From Tanner James (@PatriotsDisect): Give me your top six teams in the NFL as of now!
Sorry, Tanner. My top five runs in Thursday’s GamePlan. But I’ll give you my No. 6 team here as a teaser for tomorrow: It’s the Titans.
From All happy teams are alike (@AllHappyTeams): Keeping coaching, talent, and culture in mind, if you swapped Josh Allen and Russell Wilson, does their respective cooking taste as good for the Bills and Seahawks?
Happy Teams, I think Allen can cook, but not like Russ. So I think if you plant Wilson in Buffalo right now, they’re a little better. And I’d definitely have some question over whether Allen is ready, at this point, to cover up flaws the way that Wilson has in Seattle.
That, in fact, is why, while I believe that while Patrick Mahomes is clearly the best quarterback in football, Wilson might be the most valuable one right now. To me, there are plenty of really good quarterbacks who are capable of keeping the train on the tracks when things are good around them. Conversely, the last level of quarterbacking greatness, as I see it, is where a guy’s team is an automatic contender, regardless of what’s around him.
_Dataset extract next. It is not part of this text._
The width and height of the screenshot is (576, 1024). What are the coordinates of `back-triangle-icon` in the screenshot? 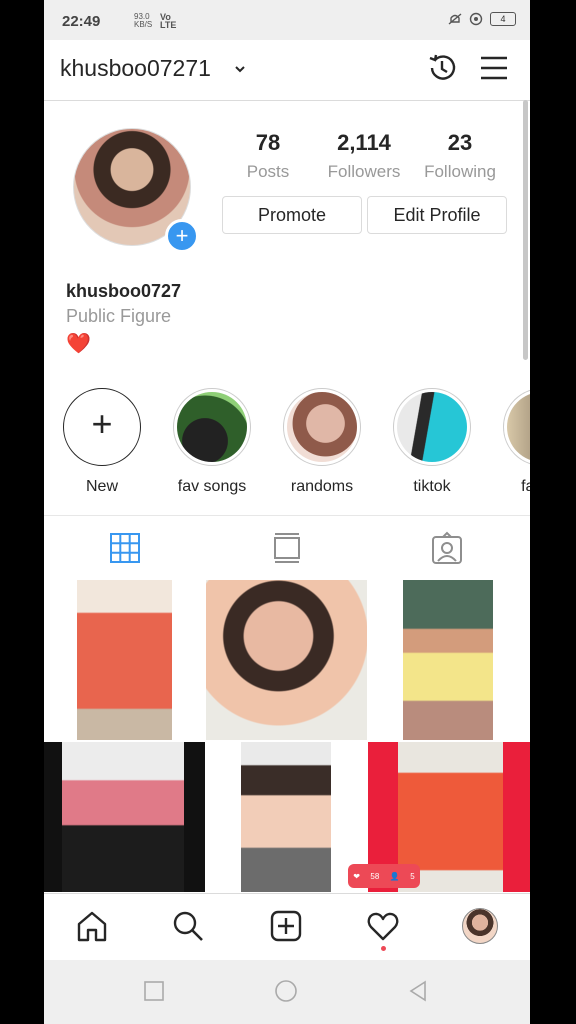 It's located at (418, 991).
Over the last 10 years, we’ve seen Tom Brady and Aaron Rodgers (and a little before that Peyton Manning, check out what he did in 2010, before he got hurt), prove they were that guy. I think now we have very real evidence Wilson is too. There’s been a ton of change around him the last few years, and he’s kept Seattle in the running throughout—and just like the Patriots never bottomed out through their 2009–11 reset because of Brady, the Seahawks have navigated the post-Legion Of Boom transition deftly in large part because of Wilson.
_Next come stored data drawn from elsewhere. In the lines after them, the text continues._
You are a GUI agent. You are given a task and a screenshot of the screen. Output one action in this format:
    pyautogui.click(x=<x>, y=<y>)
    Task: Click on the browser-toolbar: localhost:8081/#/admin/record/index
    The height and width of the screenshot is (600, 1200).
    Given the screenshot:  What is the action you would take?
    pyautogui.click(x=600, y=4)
From Tyler Kind (@TylerKind8): I got a more hypothetical one. Do you think we will ever see a time in the NFL where every team has a true franchise QB, and isn't in need to either draft or sign a QB via free agency?
Tyler, the answer is no, because there’ll always be an elite tier—guys that are clearly ahead of the pack. But where I do think you see what you’re referencing is in the quarterbacking depth across the NFL. I don’t think the position’s ever been healthier, which to me is a direct result of the emphasis put on the position across the sport. Quarterbacks are like golfers now in how carefully they’re developed, and it’s showing.
Here’s proof: Ahead of what should be a very strong quarterback class draft-wise (Lawrence, Justin Fields, Trey Lance), I don’t know if there’s a single team that you can count on taking one in the first round in April. Now, Lawrence, Fields and Lance will go in the top 10, because they’re great prospects. But to do it, some teams will be throwing other QBs overboard or putting succession plans in place.
And I’m not sure it’s ever been like that before. Used to be that, every year, there’d be a handful of teams staggering around in the wilderness without a real answer at the position, that were a good bet to take one the following April. The lack of even a single team fitting that description tells you what you need to know.